In a cozy session with oil executives held at a ranch in Jackson, Wyoming, Clinton and Babbitt agreed to deliver on two long sought goals: rescinding the ban on the export of Alaskan crude oil and opening the Alaskan petroleum reserve to drilling. Neither move generated much coverage by the national press. Babbitt went to work and within months announced his intention to open the reserve to drilling, promising at the same time that he would “visit every lake and pond” to make sure the oil companies would not mar the tundra. On Oct. 8, 1998, Babbitt signed the record of decision opening 4.6 million acres in the northeastern corner of the reserve to oil leasing. In one of the more striking hypocrisies of the Clinton age, the green establishment largely went along with Babbitt’s plan to open the petroleum reserve, under the deluded impression that to do so meant they would be able to keep the oil companies out of ANWR.

Of course, by swallowing Babbitt’s plan to open the petroleum reserve to oil drilling the greens basically undermined nearly every ecological and cultural argument for keeping the drillers out of ANWR.

Like ANWR, the petroleum reserve is home to a caribou herd. But the Western Arctic caribou herd that migrates across the reserve is almost twice as large as the herd that travels across ANWR. Similarly, the petroleum reserve is home to a slate of declining species, including polar bears, Arctic wolves and foxes, and musk ox.

Unlike ANWR, the petroleum reserve contains one of the great rivers of the Arctic, the Colville River, the largest on the North Slope, which starts high in the Brooks Range and curves for 300 miles through the heart of the reserve to a broad delta on the Arctic Ocean near the Inupiat village of Nuiqsut. The Colville River canyon and the nearby lakes and marshes is one of the world’s most important migratory bird staging areas. Over 20 percent of the entire population of Pacific black brant molt each year at Teshekpuk Lake alone. The bluffs along the Colville River are recognized as the most prolific raptor breeding grounds in the Arctic, providing critical habitat for the peregrine falcon and rough-legged hawk.
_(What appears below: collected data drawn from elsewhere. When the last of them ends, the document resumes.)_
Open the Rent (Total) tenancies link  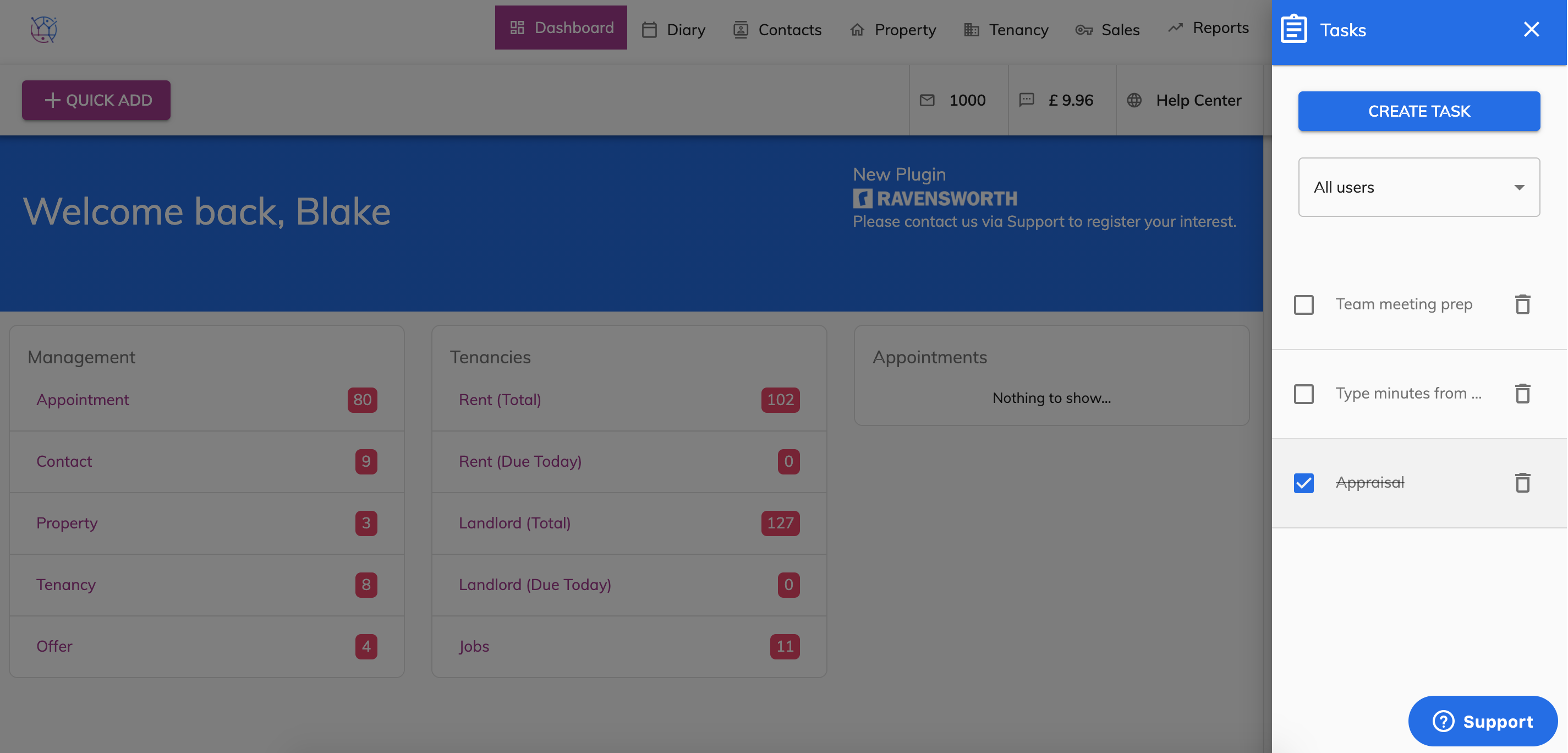[500, 400]
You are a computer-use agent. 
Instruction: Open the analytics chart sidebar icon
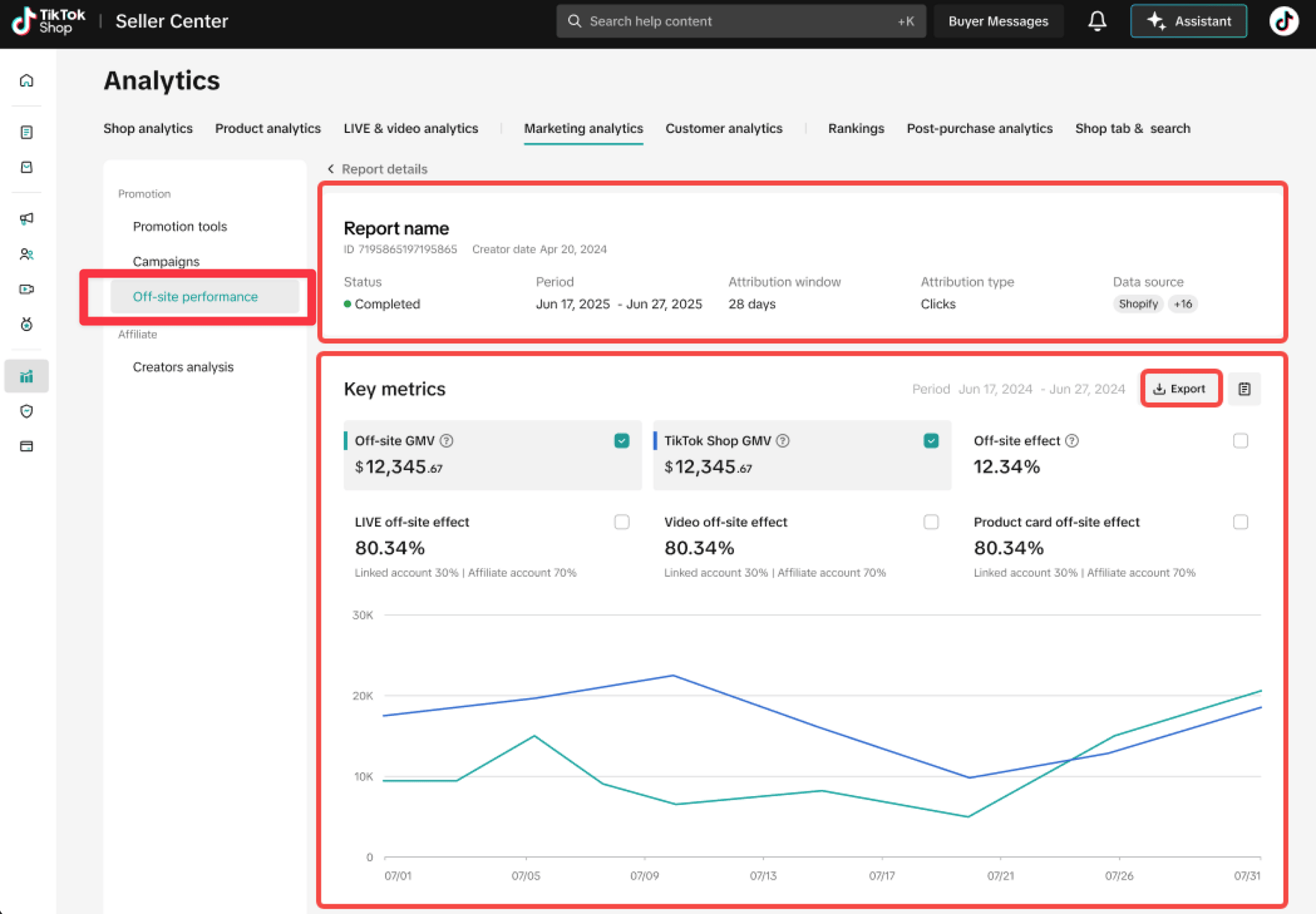27,376
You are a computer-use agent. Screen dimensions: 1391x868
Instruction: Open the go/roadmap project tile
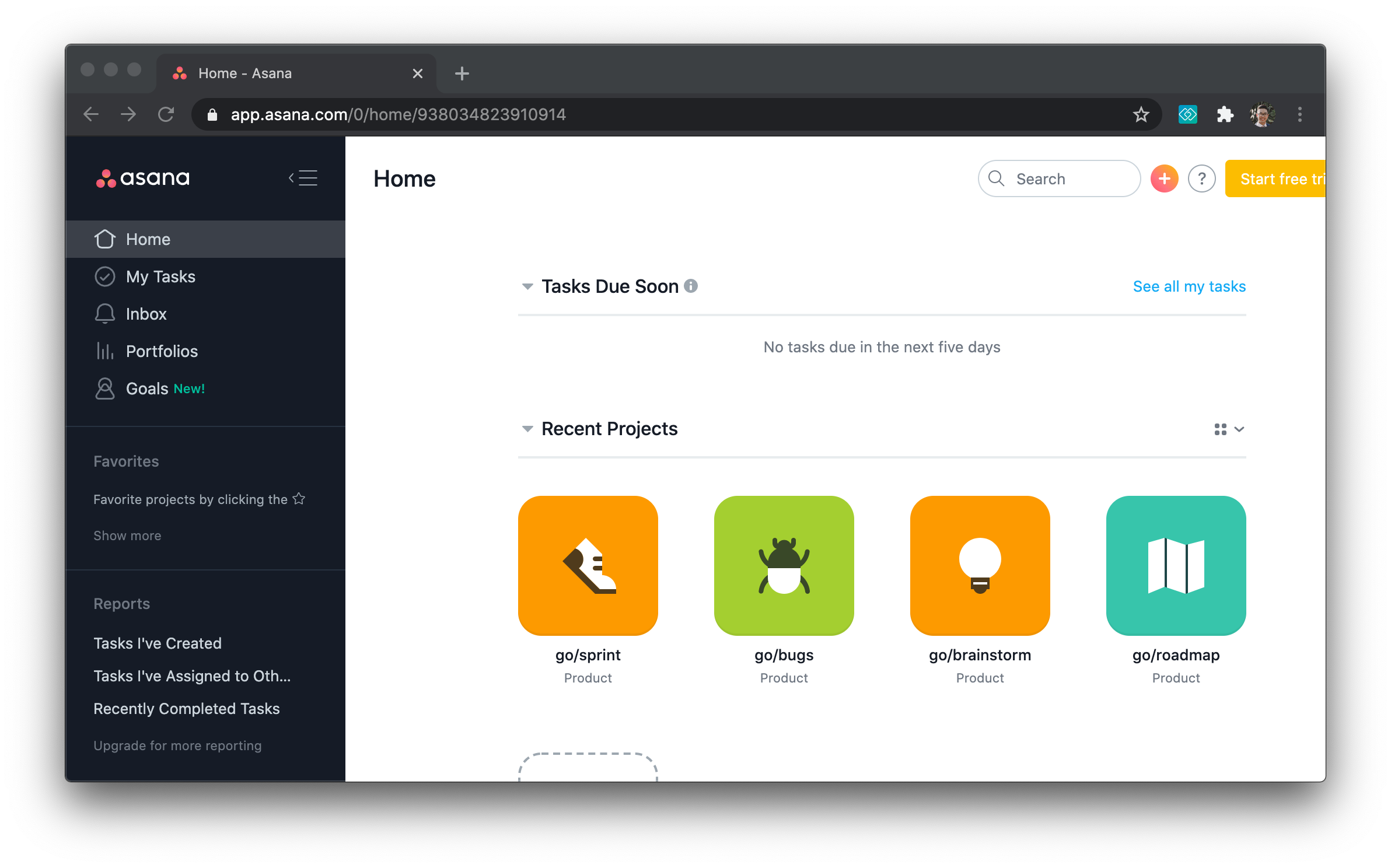click(x=1176, y=565)
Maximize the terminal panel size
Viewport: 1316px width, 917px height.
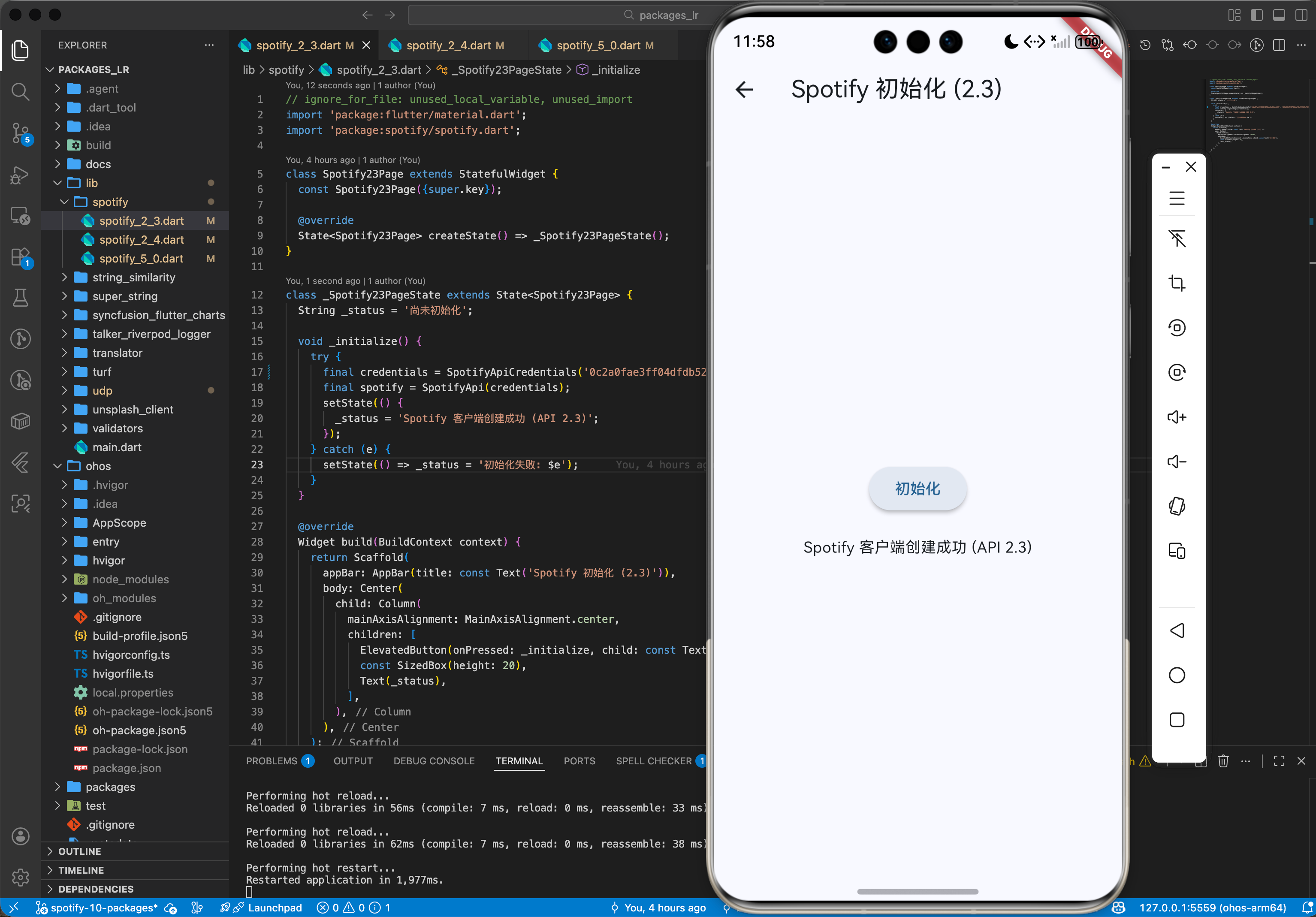tap(1279, 761)
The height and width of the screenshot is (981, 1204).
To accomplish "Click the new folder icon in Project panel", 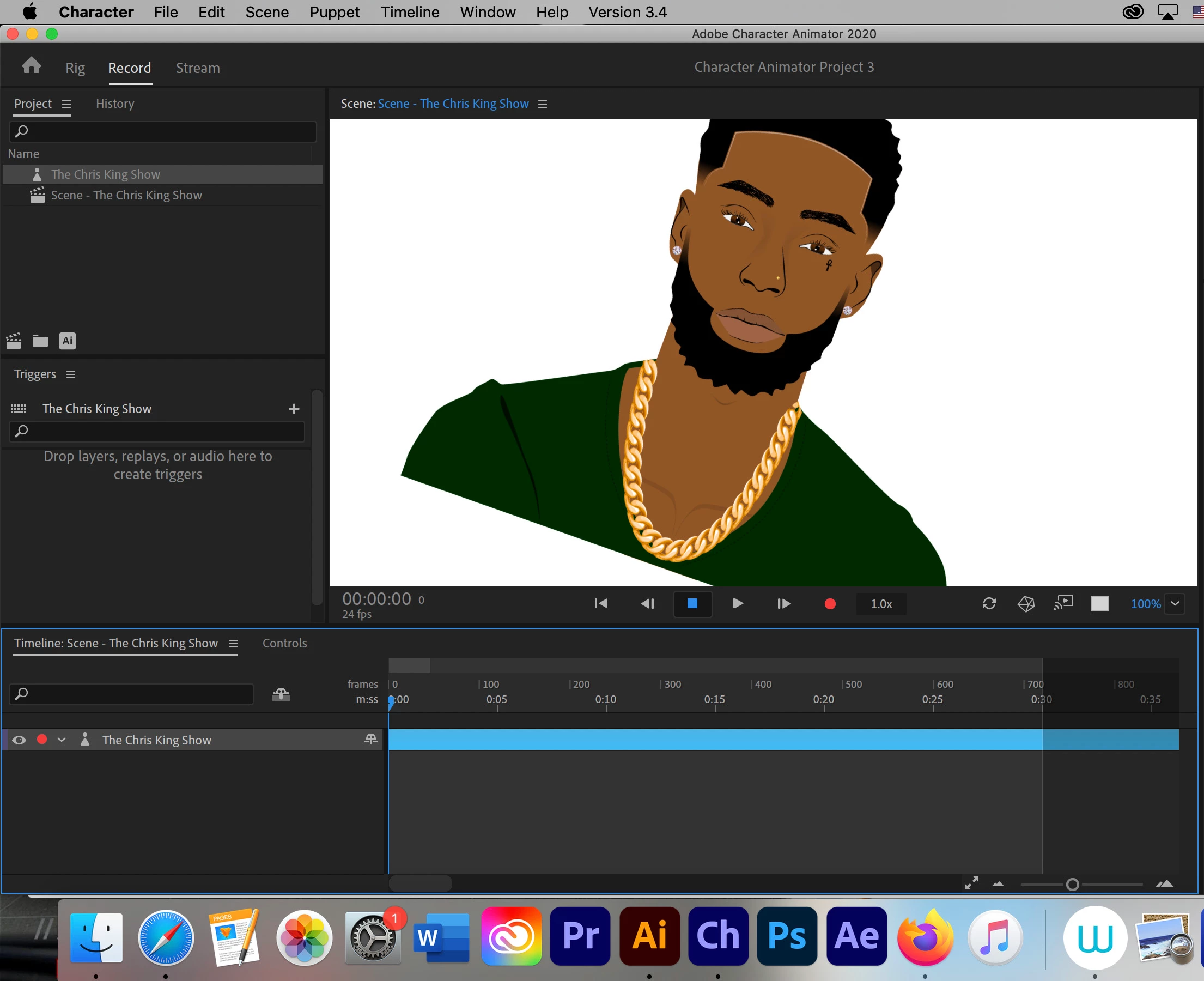I will (x=40, y=341).
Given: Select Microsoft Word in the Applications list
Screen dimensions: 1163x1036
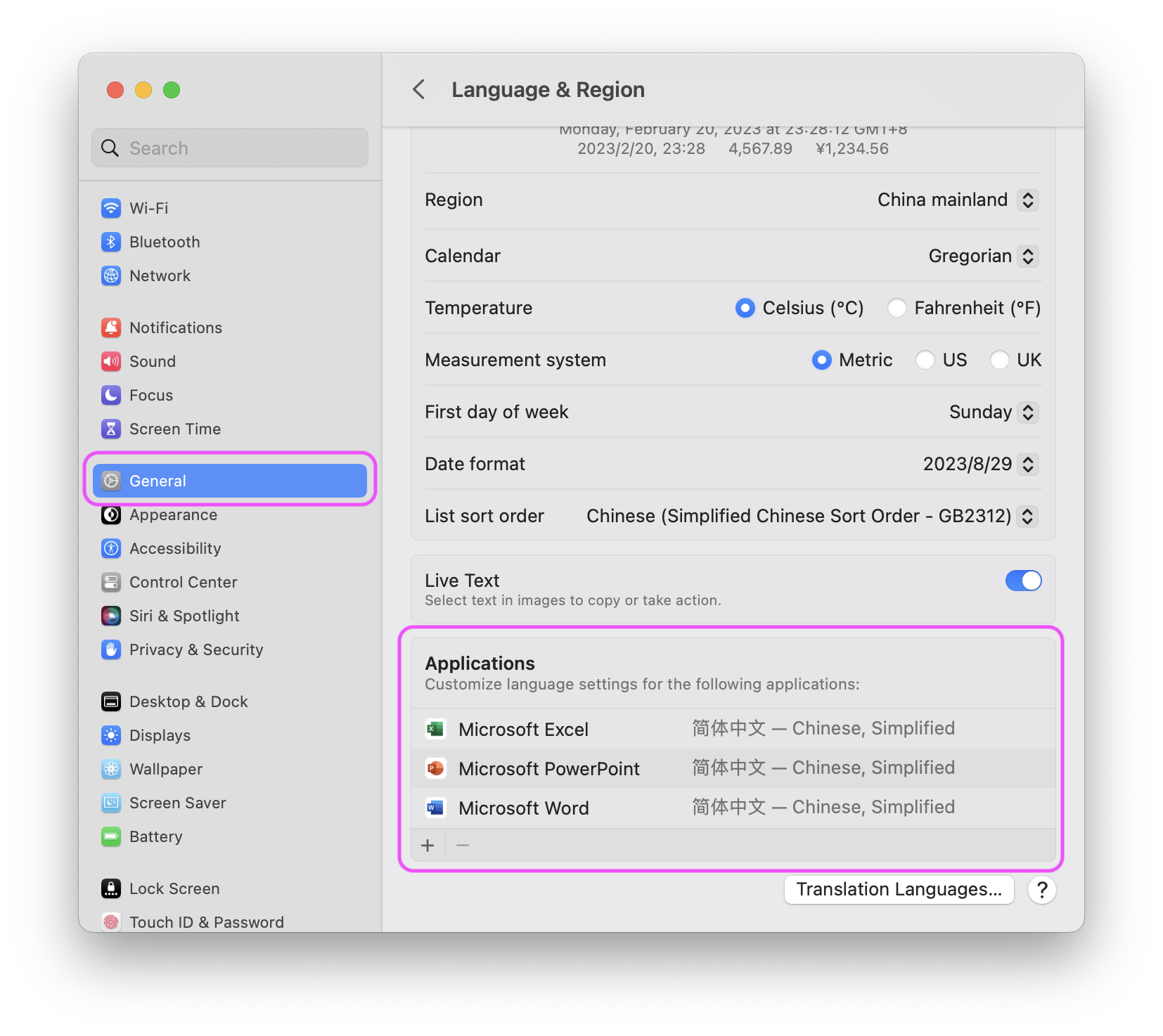Looking at the screenshot, I should [x=524, y=807].
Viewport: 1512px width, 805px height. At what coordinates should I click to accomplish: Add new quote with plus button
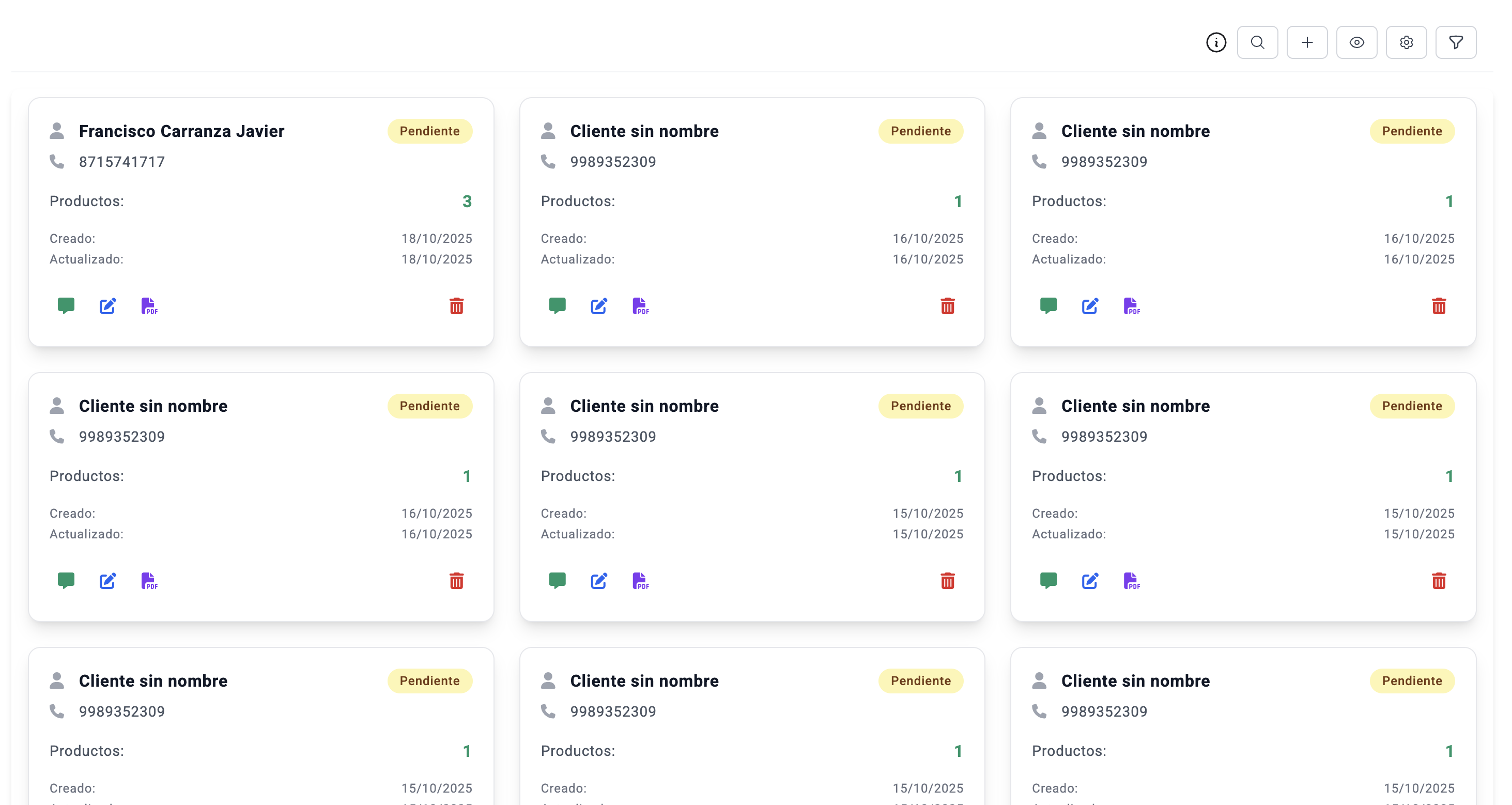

Under the Bush plan, 9 million acres would be opened to drilling almost immediately and another 3 million acres, near the Inupiat village of Wainwright, would be opened later in the decade. The plan, tailored to meet the needs of ConocoPhillips, will call for thousands of wells, hundreds of miles of road, dozens of waste dumps and a network of pipelines to transport the oil to Prudhoe Bay and the trans-Alaska pipeline.

“It’s never enough for the Bush administration,” says Cindy Shogan, director of the Anchorage-based Alaska Wilderness League. “They won’t be happy until every acre in America’s arctic is a wasteland filled with oil, pipelines and roads.”

But oil and gas may not be the only objective. The BLM, which never misses an opportunity to pursue maximum development of public lands, estimates that the petroleum reserve may harbor approximately 40 percent of all coal remaining in the US (400 billion to 4 trillion US tons).

Coming soon: strip mines in the Arctic.